> _Interface element entries_
━━━━━━━━

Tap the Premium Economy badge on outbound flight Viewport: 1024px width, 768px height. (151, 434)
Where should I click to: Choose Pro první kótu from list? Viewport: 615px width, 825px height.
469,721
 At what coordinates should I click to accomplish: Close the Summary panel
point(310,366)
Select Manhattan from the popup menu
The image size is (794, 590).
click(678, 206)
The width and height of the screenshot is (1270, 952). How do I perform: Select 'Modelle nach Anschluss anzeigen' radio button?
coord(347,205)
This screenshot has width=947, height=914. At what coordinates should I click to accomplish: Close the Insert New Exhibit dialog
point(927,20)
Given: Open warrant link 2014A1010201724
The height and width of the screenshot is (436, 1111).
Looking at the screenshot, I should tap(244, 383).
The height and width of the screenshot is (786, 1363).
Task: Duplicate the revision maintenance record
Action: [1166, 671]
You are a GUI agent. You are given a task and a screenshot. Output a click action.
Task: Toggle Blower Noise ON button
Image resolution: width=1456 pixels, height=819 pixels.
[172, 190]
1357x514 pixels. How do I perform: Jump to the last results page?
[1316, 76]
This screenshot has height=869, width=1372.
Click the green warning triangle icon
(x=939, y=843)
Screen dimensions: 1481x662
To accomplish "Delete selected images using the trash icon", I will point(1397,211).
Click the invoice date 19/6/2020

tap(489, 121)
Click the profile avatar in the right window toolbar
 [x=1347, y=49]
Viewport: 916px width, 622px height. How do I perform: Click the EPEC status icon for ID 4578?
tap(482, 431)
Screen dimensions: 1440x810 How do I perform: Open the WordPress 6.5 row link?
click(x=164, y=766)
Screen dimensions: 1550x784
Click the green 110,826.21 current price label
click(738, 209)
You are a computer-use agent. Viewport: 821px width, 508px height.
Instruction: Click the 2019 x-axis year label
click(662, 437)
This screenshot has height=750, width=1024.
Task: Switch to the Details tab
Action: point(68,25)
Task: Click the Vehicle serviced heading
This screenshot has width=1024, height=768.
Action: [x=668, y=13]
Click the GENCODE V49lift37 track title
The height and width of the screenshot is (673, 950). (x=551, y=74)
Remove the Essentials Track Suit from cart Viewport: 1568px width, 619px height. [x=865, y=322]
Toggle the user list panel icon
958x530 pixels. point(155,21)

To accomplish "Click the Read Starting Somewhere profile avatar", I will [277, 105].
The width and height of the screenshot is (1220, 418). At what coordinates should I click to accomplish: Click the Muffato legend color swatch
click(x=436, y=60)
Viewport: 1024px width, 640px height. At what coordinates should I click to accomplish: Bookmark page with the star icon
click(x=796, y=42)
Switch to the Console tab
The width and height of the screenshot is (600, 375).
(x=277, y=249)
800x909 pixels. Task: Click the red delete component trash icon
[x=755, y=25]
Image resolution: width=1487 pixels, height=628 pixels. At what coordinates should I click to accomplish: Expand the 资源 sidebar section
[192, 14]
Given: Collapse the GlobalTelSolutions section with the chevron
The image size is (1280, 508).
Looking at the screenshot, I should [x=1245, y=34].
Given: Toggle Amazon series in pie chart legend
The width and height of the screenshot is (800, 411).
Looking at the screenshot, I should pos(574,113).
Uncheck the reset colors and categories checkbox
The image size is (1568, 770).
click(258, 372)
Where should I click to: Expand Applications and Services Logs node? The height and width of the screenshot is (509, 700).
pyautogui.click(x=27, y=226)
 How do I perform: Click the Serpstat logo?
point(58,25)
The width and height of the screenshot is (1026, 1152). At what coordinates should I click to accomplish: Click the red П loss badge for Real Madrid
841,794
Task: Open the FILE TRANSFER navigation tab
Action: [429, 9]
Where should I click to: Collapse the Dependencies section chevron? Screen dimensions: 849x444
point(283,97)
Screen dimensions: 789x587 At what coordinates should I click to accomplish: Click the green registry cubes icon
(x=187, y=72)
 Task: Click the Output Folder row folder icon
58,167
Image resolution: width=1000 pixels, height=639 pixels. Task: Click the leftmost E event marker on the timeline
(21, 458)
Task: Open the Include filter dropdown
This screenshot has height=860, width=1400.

━━━━━━━━

> _PROBLEM DETAILS_
Count the lines in the entries above that contain the word "legend". Give only the number.

> _ANSWER TO THE PROBLEM_
2